I rely hope we will try to avoid such fields with either design. So I don't think we need to optimize for this scenario.

  • The previous point means we can (and do have) horrible layering violations. Now that data structures in the allocator cannot derefence pointers, it means the data structure's interface must return pointers (or references that we can take the address of) and that the caller must decide whether or not to use AddressSpaceView::Load(). This is a layering violation because it requires that the allocator knows how the data structure is implemented (does the pointer/reference returned point to the local address space or the remote address space?). A concrete example of this in this patch is ByteMap.

This one can be easily solved making SizeClassAllocator32->SizeClassAllocator32State a pure data structure without methods and
SizeClassAllocator32::WithView ->

class SizeClassAllocator32<AddressSpaceView> {
  // logic
  SizeClassAllocator32State state_;
}

or even better:

class SizeClassAllocator32<AddressSpaceView> {
  // logic
  SizeClassAllocator32State* state_;
}

This way remote part will be able to swap state pointers without need to copy/reinterprete anything.

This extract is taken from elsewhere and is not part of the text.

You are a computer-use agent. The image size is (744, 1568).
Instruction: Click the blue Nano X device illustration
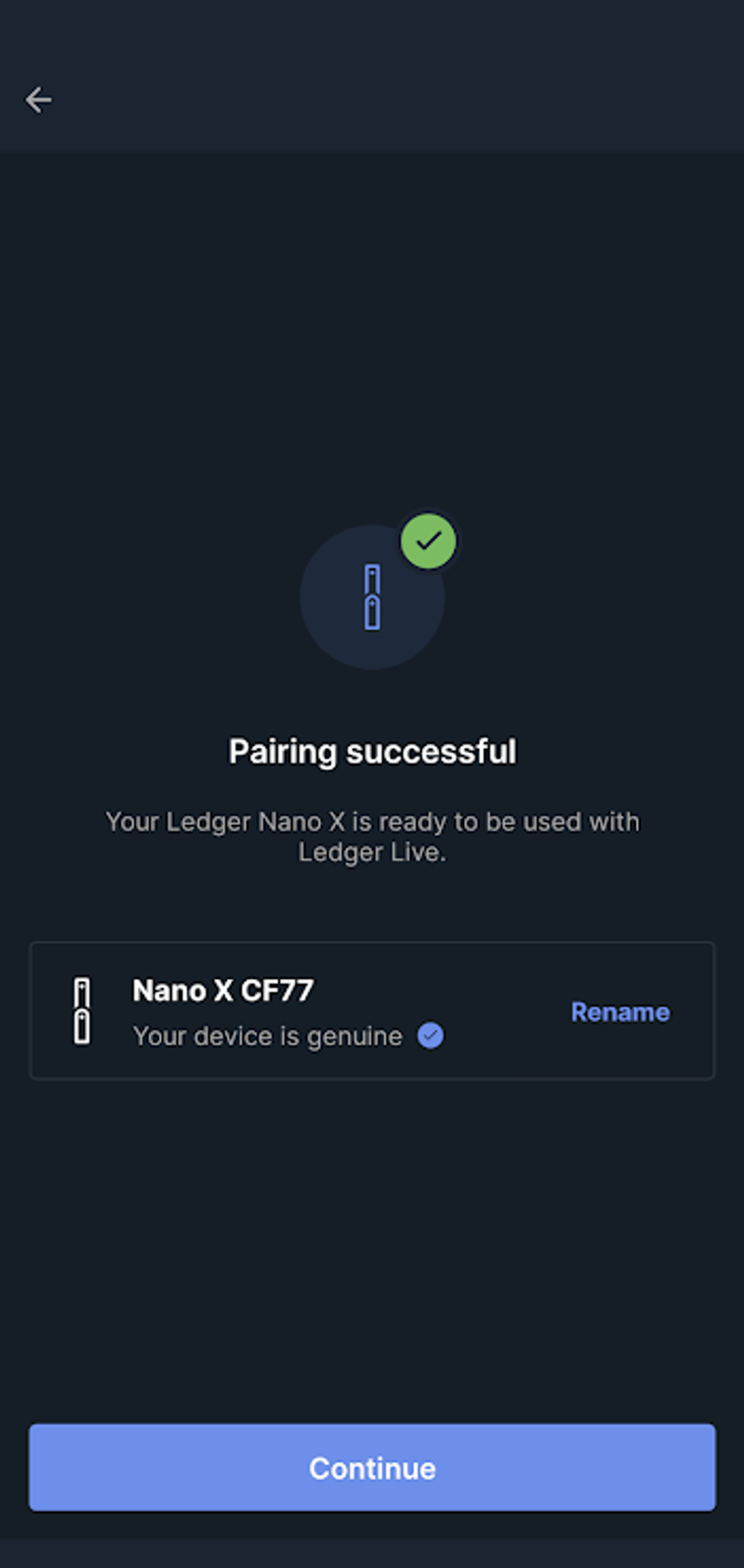pyautogui.click(x=372, y=597)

I was going to ask if the performance impact of this indirection matters. However given that Scudo now has its own independent code base I guess this matters a lot less.

Anyway all this hidden in implementation and simplify interface. These consts are "possible" future issues which will likely never bother us. AddressSpaceView noise is current issue.
I am against more complicate design for sake of avoiding possible but unlikely future issues.

Okay. I left this open for a week to see if anyone would respond and it seems that no one else has a differing opinion on this other than me. Given that I am not the code owner the only real way forward is for me to follow the approach in this patch.
Please allow me some time to try rebasing all my patches on top of this one so I can investigate how well it works. I will report back with my findings.